Before putting together any idea, know what the overall business priorities are and what specific goals and KPI’s the company aims to deliver. The stronger you tie your idea to those outcomes, the more likely they will be prioritized. Every company has a different process for prioritizing, but this is generally what they will weigh:
- Business impact. First, quantify the size of the opportunity. Companies want to dedicate resources to ideas with the highest impact. Make sure you define the problem you are solving, the proposed solution, any assumptions you are making and a realistic picture of the impact your idea will make.
- Value vs. effort. Every company is resource constrained so it’s important to define the requirements needed to execute on your idea. For big ideas or those with large unknowns, I sometimes suggest breaking the idea down into the smallest level of effort to prove that the undertaking is worthwhile (ie. a quick win) before embarking on the full idea.
- Potential risks. Some businesses have risks they specifically avoid and others they are more willing to take on. That’s not to say that you should avoid risky ideas but you need to address them head on so the company can weigh whether they believe those risks are merited and the potential benefits outweigh the risk.

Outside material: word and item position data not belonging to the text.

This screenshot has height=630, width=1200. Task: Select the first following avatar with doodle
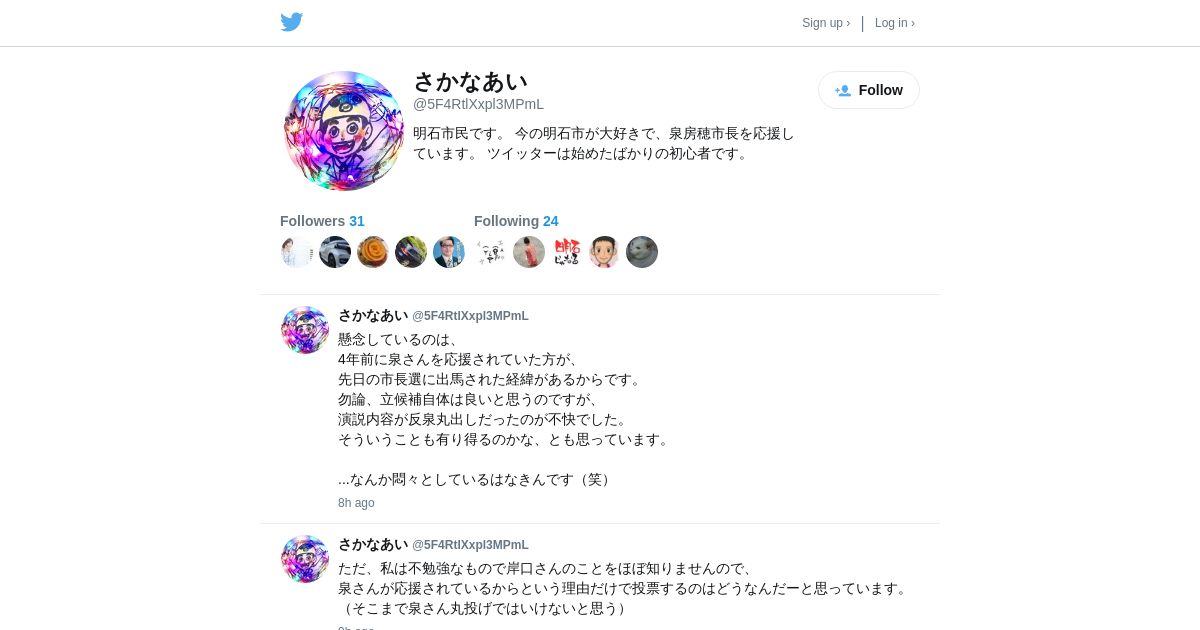point(491,252)
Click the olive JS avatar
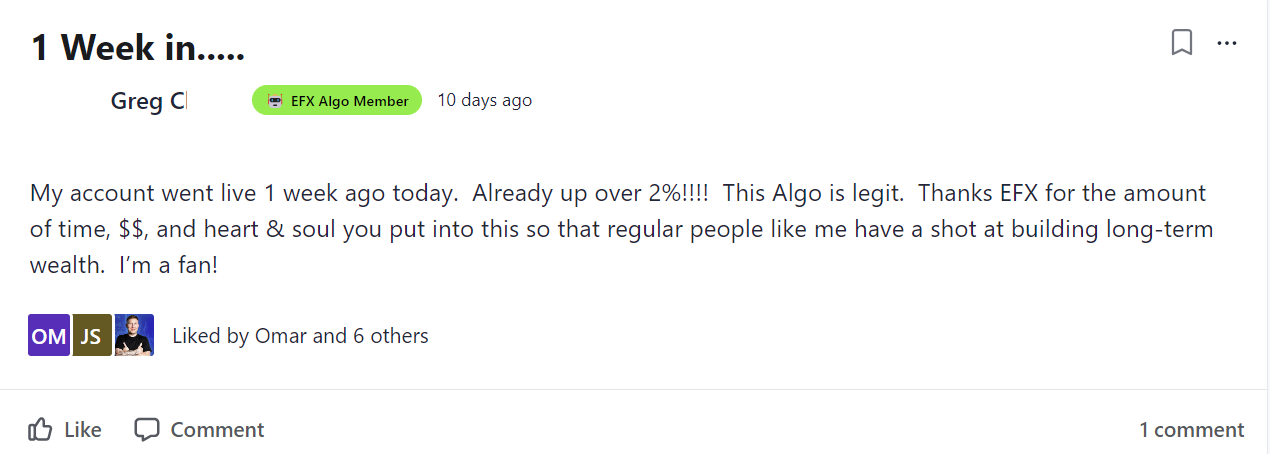 click(x=91, y=336)
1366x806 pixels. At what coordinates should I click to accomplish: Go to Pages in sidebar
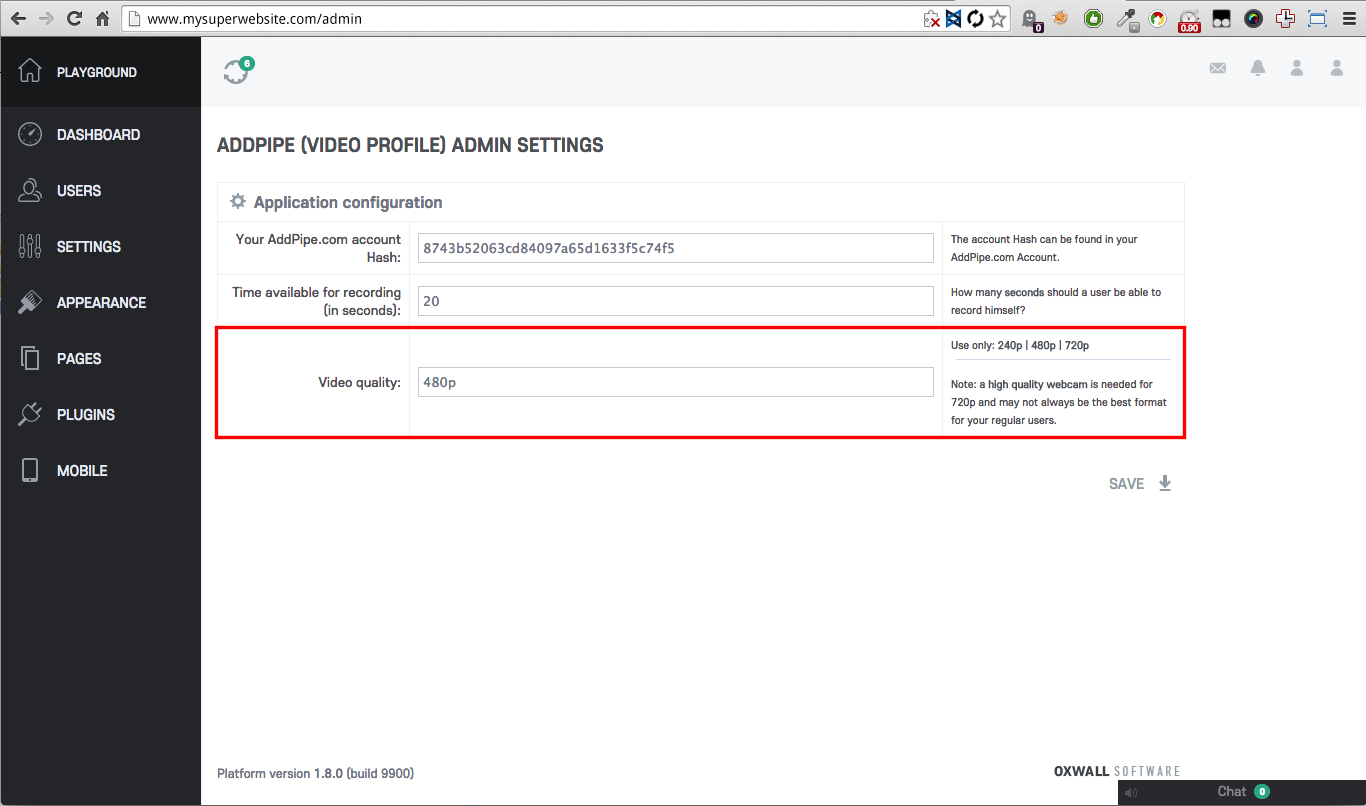[x=79, y=359]
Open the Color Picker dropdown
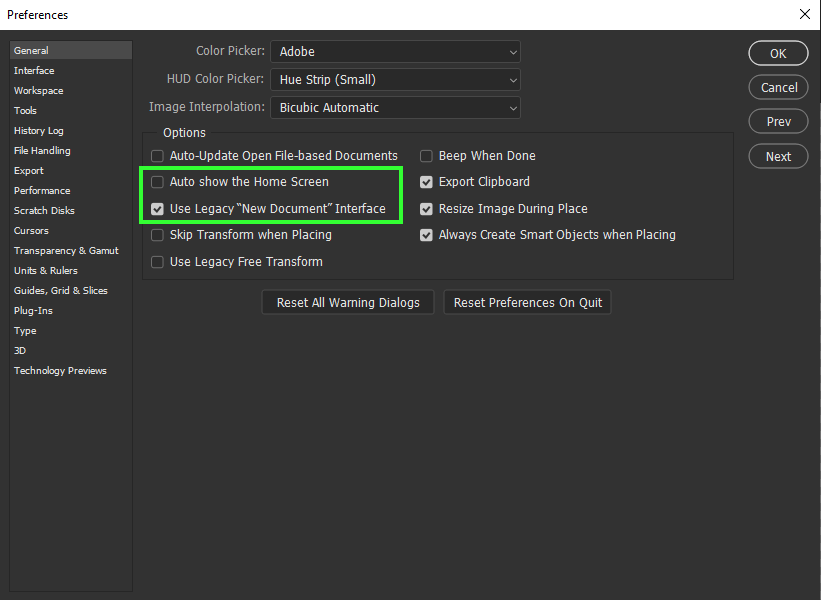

- Likelihood of success. People need conviction that your idea will succeed. Understand what capabilities you have in-house and are good at. Typically, ideas that are built off of core competencies will be easiest to prioritize because there are less unknowns. If additional expertise, infrastructure or capabilities are not readily available, make sure to note who/what/how you will acquire them or have a plan to address the key barriers to success.
I believe that every idea and request can be valuable, and at Wistia, we've worked hard to foster a culture where product ideas and feedback are openly shared. Of course, there's always room for improvement, but we strive to make feedback visible and welcome.
It's important to keep in mind that sometimes what seems like a great idea could actually be a bug (this happened to me recently) or something that's already being evaluated. You never know when your feedback could be the missing piece to a larger puzzle.
Prioritizing all of that feedback can definitely be a challenge. The key here is to align your priorities with your OKRs. I'll also note that essential user experience requirements should always be a priority (and ideally these should also be reflected in your OKRs so that it's never a question)
Beyond looking at your OKRs, tools like User Voice -- or any product ideas forum -- can be a helpful way to quantify and prioritize ideas based on customer feedback. Ticket volume can also be a great way to quantify the importance of an idea or piece of feedback. If a particular point of friction is causing significant support costs, it's definitely worth prioritizing.